WASHINGTON D.C. — The African lion may be a victim of extinction by 2050, but the United States has other plans.
On Monday, the Obama Administration proposed the lion to be considered a threatened species, and that could lead to the animal becoming the last big cat protected by the U.S. Endangered Species Act.
If the proposal reaches approval, killing and hunting lions in the U.S. without a permit will be made illegal, National Geographic reported. United States citizens will also be prohibited from selling lions or lion parts across state or international borders.
Countries that allow lion hunting would have to prove that their hunting is well-managed, National Geographic reported.
Africa's lions are considered to be threatened by their environment because of habitat loss, loss of prey and increased human-lion conflicts, according to The U.S. Fish and Wildlife Service.
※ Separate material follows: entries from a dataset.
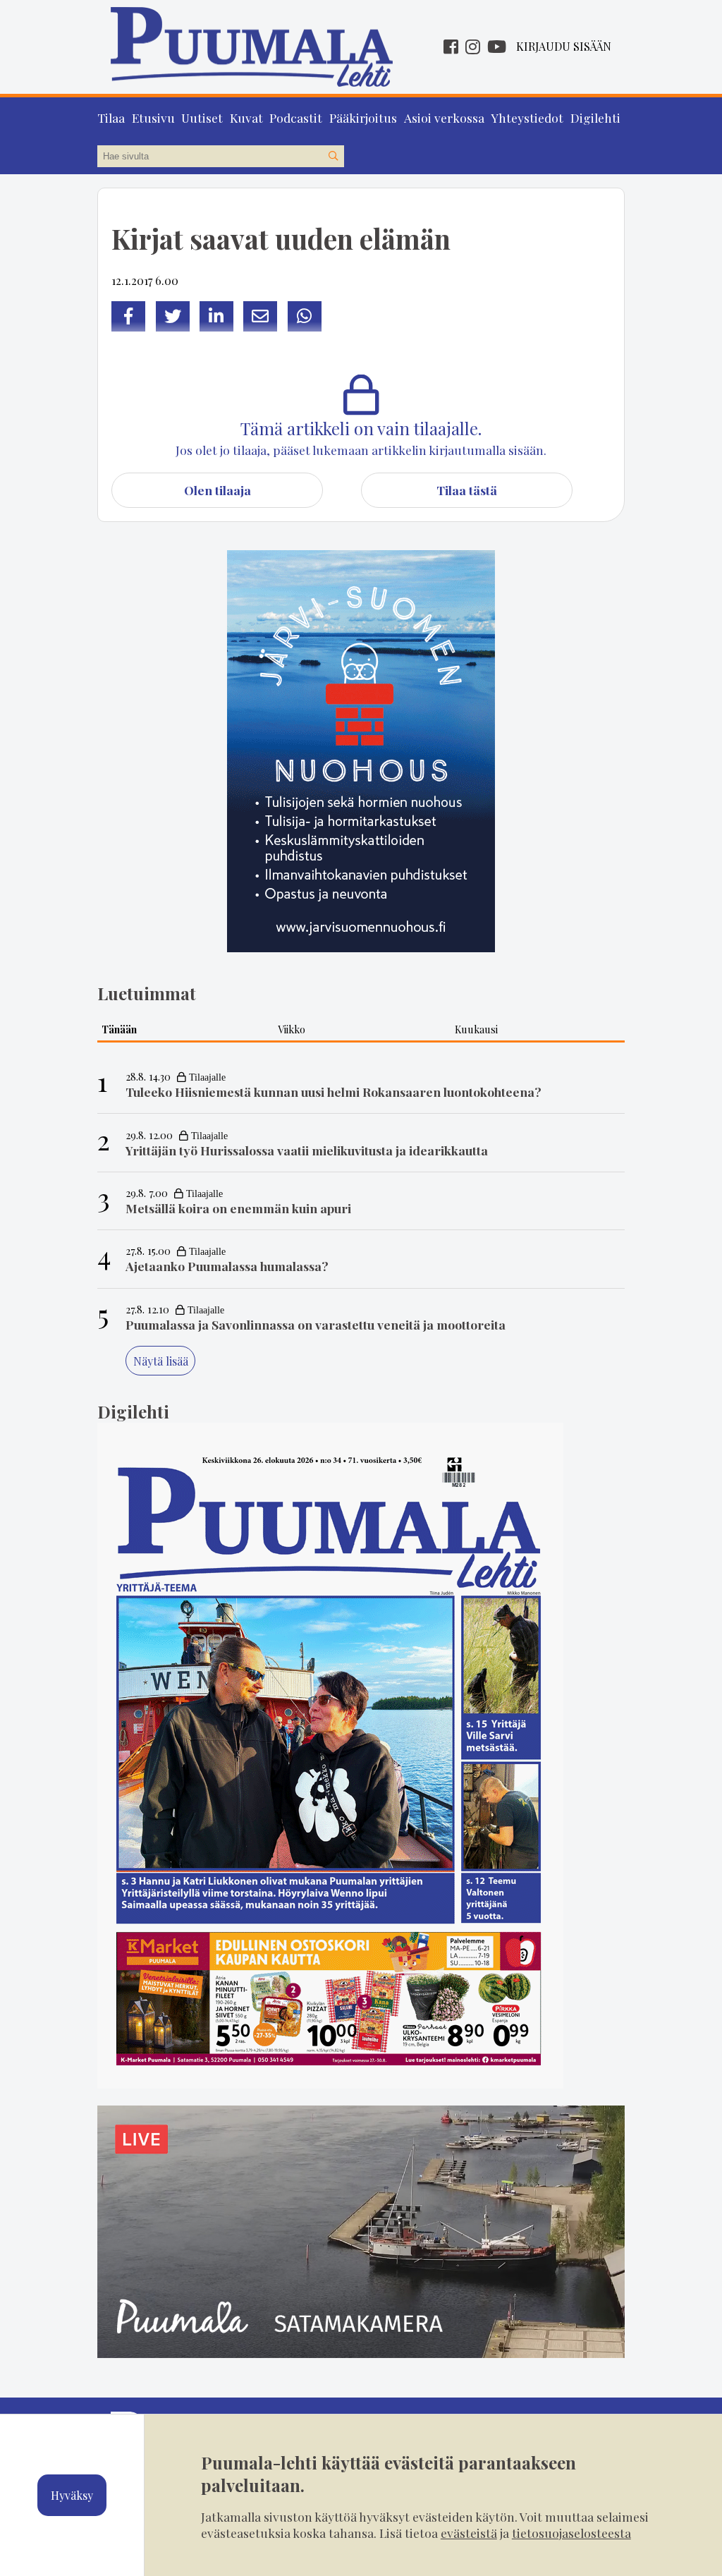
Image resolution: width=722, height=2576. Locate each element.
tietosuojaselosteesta (571, 2533)
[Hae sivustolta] (332, 156)
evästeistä (469, 2533)
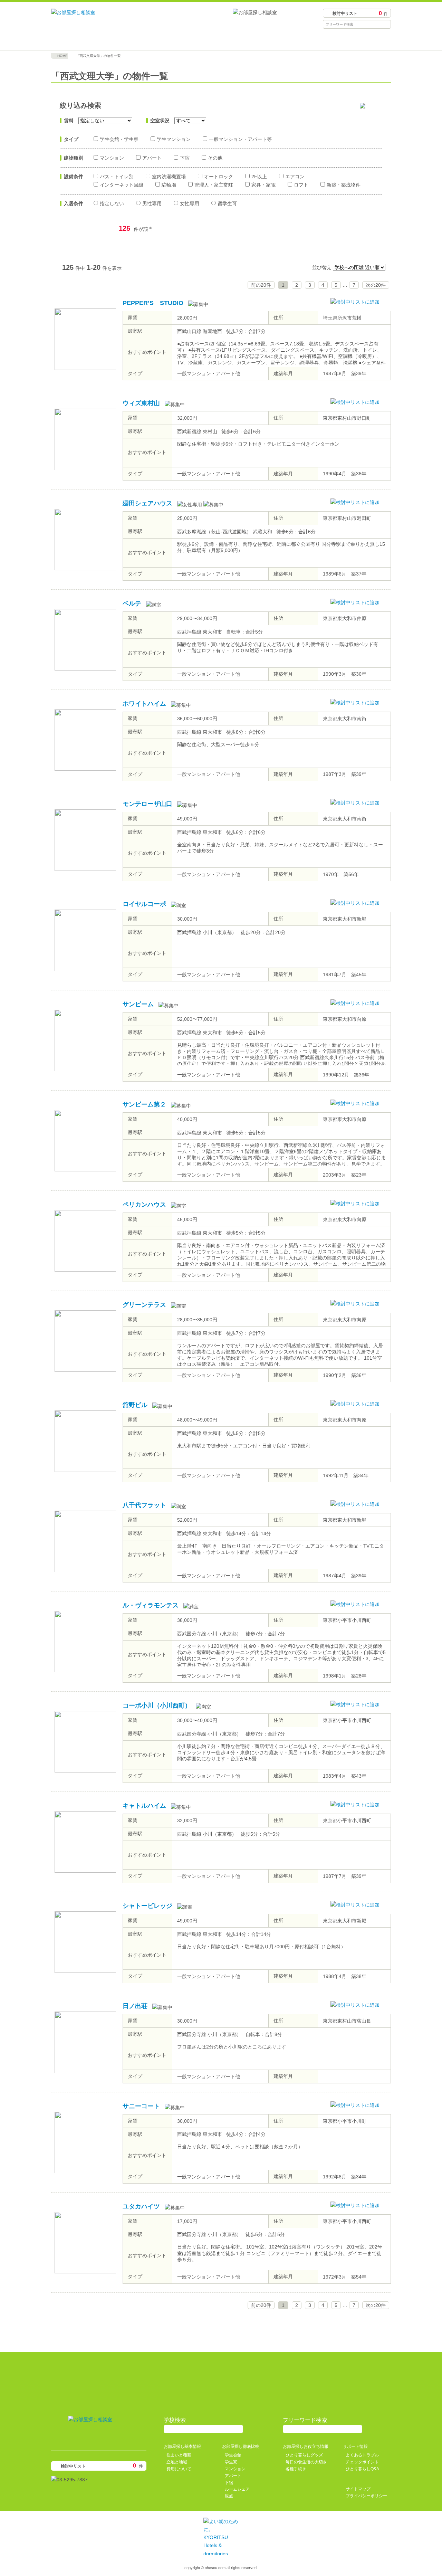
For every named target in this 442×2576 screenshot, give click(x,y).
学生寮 (231, 2462)
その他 (215, 158)
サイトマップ (358, 2489)
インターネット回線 (121, 185)
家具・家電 (263, 185)
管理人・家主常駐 (213, 185)
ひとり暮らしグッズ (304, 2455)
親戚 (229, 2496)
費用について (178, 2468)
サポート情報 (348, 40)
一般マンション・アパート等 (240, 139)
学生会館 (233, 2455)
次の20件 (376, 285)
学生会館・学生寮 (119, 139)
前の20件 (261, 285)
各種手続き (296, 2468)
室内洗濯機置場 (169, 176)
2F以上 (259, 176)
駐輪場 (169, 185)
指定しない (112, 203)
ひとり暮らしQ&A (362, 2468)
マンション (112, 158)
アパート (152, 158)
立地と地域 (176, 2462)
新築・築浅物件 (344, 185)
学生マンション (174, 139)
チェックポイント (362, 2462)
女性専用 (189, 203)
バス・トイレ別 (117, 176)
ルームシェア (237, 2489)
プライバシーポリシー (366, 2495)
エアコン (295, 176)
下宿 (185, 158)
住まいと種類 (178, 2455)
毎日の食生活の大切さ (306, 2462)
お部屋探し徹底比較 (178, 40)
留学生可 (227, 203)
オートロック (218, 176)
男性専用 (152, 203)
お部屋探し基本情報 (93, 40)
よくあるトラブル (362, 2455)
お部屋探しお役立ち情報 (263, 40)
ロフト (301, 185)
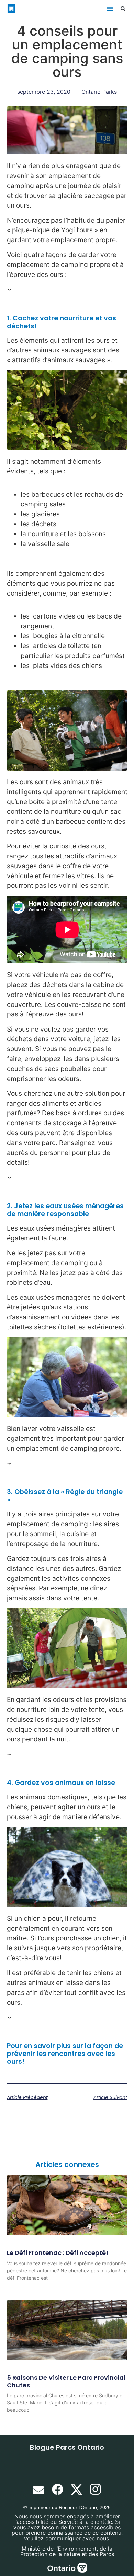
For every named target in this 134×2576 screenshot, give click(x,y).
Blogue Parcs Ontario (67, 2447)
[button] (110, 8)
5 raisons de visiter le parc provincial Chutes (66, 2381)
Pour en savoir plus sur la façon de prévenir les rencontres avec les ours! (65, 2053)
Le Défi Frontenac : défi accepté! (57, 2252)
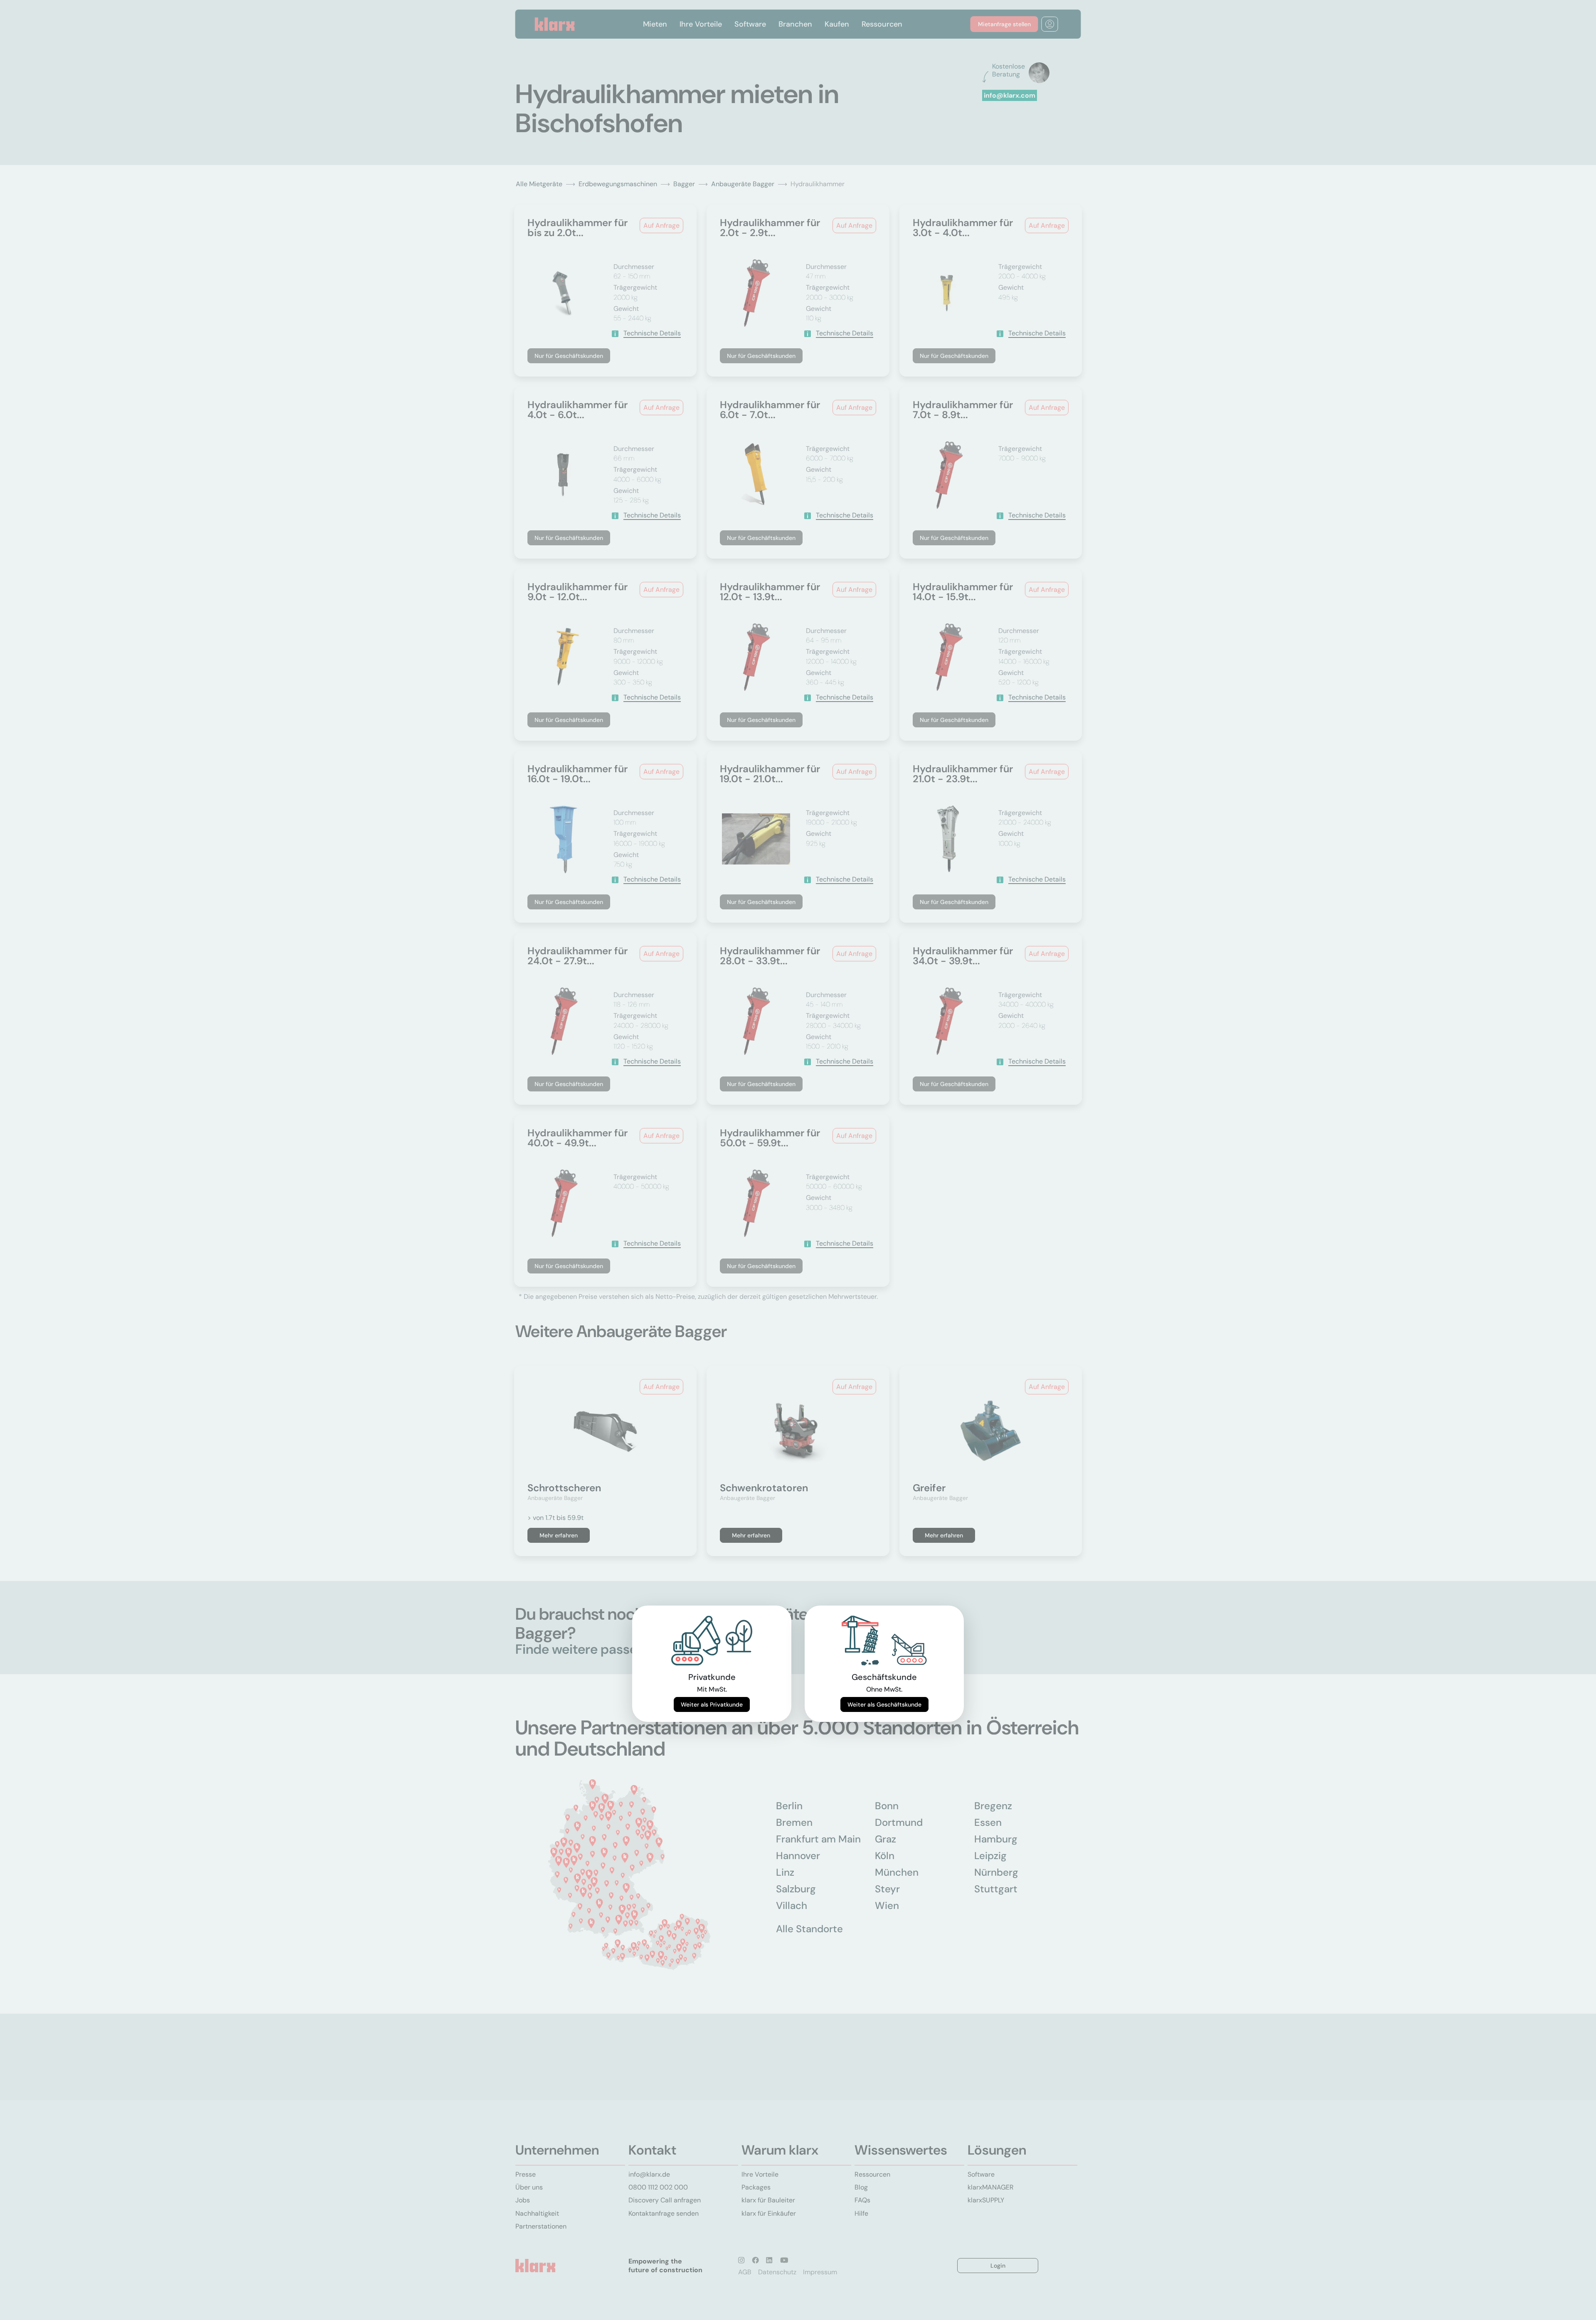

“The African lion — a symbol of majesty, courage and strength — faces serious threats to its long-term survival," U.S. Fish and Wildlife Service Director Dan Ashe said in a news release. "It is up to all of us, not just the people of Africa, to ensure that healthy, wild populations continue to roam the savannah for generations to come.”
Lion population in Africa has declined by two-thirds since the 1980s, according to National Geographic, with just 35,000 remaining.
With the ESA, existing lion conservation programs in Africa will build on a "motivation and incentive to cooperate, and galvanizing opinion that lions are in trouble," Ashe said.
According to the release, the ESA would ensure that Americans wouldn't contribute to the decline of lions by prohibiting import, export, commercial activity, interstate commerce and foreign commerce.